I've created a first draft of my plans in the wiki:
https://cwiki.apache.org/confluence/display/FLINK/%5Bpreview%5D+Azure+Pipelines.
I'm looking forward to your comments.

On Thu, Dec 5, 2019 at 12:37 PM Robert Metzger <rmetz...@apache.org> wrote:

> Thank you all for the positive feedback. I will start putting together a
> page in the wiki.
>
> @Jark: Azure Pipelines provides a free services, that is even better than
> what Travis provides for free: 10 parallel builds with 6 hours timeouts.
>
> @Chesnay: I will answer your questions in the yet-to-be-written
> documentation in the wiki.
>
>
> On Thu, Dec 5, 2019 at 11:58 AM Arvid Heise <ar...@ververica.com> wrote:
>
>> +1 I had good experiences with Azure pipelines in the past.
>>
>> On Thu, Dec 5, 2019 at 11:35 AM Aljoscha Krettek <aljos...@apache.org>
>> wrote:
>>
>> > +1
>> >
>> > Thanks for the effort! The tooling seems to be quite a bit nicer and I
>> > like that we can grow by adding more machines.
>> >
>> > Best,
>> > Aljoscha
>> >
>> > > On 5. Dec 2019, at 03:18, Jark Wu <imj...@gmail.com> wrote:
>> > >
>> > > +1 for Azure pipeline because it promises better performance.
>> > >
>> > > However, I have 2 concerns:
>> > >
>> > > 1) Travis provides personal free service for testing personal
>> branches.
>> > > Usually, contributors use this feature to test PoC or run CRON jobs
>> for
>> > > pull requests.
>> > >    Using local machine will cost a lot of time. Does AZP provides the
>> > same
>> > > free service?
>> > > 2) Currently, we deployed a webhook [1] to receive Travis CI build
>> > > notifications [2] and send to bui...@flink.apache.org mailing list.

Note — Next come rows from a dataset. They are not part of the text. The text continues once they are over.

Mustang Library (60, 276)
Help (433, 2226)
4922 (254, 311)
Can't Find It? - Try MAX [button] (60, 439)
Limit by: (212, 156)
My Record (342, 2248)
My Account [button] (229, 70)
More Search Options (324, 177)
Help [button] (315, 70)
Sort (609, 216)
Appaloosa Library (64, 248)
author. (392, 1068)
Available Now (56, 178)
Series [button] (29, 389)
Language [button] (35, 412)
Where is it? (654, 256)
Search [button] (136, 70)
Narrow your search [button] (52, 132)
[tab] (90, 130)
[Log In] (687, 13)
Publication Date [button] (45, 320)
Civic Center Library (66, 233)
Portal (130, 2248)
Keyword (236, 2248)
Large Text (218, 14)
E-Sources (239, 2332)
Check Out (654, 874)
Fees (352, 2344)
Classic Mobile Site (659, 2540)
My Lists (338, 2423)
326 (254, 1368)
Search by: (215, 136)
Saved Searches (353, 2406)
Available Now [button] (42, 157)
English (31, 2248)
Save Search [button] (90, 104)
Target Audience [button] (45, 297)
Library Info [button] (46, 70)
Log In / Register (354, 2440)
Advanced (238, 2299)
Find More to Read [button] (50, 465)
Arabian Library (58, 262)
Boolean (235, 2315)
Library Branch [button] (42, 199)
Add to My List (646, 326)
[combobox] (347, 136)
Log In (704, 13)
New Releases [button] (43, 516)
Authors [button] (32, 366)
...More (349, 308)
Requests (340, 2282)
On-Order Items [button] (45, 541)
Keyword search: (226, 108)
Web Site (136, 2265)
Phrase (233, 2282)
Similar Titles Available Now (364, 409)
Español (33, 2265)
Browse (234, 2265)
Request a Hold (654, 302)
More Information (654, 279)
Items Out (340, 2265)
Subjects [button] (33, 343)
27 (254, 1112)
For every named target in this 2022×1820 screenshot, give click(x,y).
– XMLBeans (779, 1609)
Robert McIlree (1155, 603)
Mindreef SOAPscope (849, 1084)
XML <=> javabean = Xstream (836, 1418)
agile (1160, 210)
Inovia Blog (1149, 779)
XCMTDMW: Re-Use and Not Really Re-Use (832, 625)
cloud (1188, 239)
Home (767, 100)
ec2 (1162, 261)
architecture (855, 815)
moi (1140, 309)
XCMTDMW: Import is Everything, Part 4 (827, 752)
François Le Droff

>> > >    We need to figure out a way how to send Azure build results to the
>> > > mailing list. And this [3] might be the way to go.
>> > >
>> > > builds@f.a.o mailing list
>> > >
>> > > Best,
>> > > Jark
>> > >
>> > > [1]: https://github.com/wuchong/flink-notification-bot
>> > > [2]:
>> > >
>> >
>> https://docs.travis-ci.com/user/notifications/#configuring-webhook-notifications
>> > > [3]:
>> > >
>> >
>> https://docs.microsoft.com/en-us/azure/devops/service-hooks/overview?view=azure-devops
>> > >
>> > >
>> > >
>> > > On Wed, 4 Dec 2019 at 22:48, Jeff Zhang <zjf...@gmail.com> wrote:
>> > >
>> > >> +1
>> > >>
>> > >> Till Rohrmann <trohrm...@apache.org> 于2019年12月4日周三 下午10:43写道:
>> > >>
>> > >>> +1 for moving to Azure pipelines as it promises better scalability
>> and
>> > >>> tooling. Looking forward to having faster builds and hence shorter
>> > >> feedback
>> > >>> cycles :-)
>> > >>>
>> > >>> Cheers,
>> > >>> Till
>> > >>>
>> > >>> On Wed, Dec 4, 2019 at 1:24 PM Chesnay Schepler <ches...@apache.org
>> >
>> > >>> wrote:
>> > >>>
>> > >>>> @robert Can you expand how the azure setup interacts with CiBot?
>> Do we
>> > >>>> have to continue mirroring builds into flink-ci? How will the
>> cronjob
>> > >>>> configuration work? We should have a general idea on how to
>> implement
>> > >>>> this before proceeding.
>> > >>>> Additionally, moving /all /jobs into flink-ci requires setting up
>> the
>> > >>>> environment variables we have; can we set these up via files or
>> will
>> > we
>> > >>>> have to give all committers permissions for flink-ci/flink?
>> > >>>>
>> > >>>> On 04/12/2019 12:55, Chesnay Schepler wrote:
>> > >>>>> From what I've seen so far Azure will provide us a better
>> experience,
>> > >>>>> so I'd say +1 for the transition as a whole.
>> > >>>>>
>> > >>>>> I'd delay merge at least until the feature branch is cut.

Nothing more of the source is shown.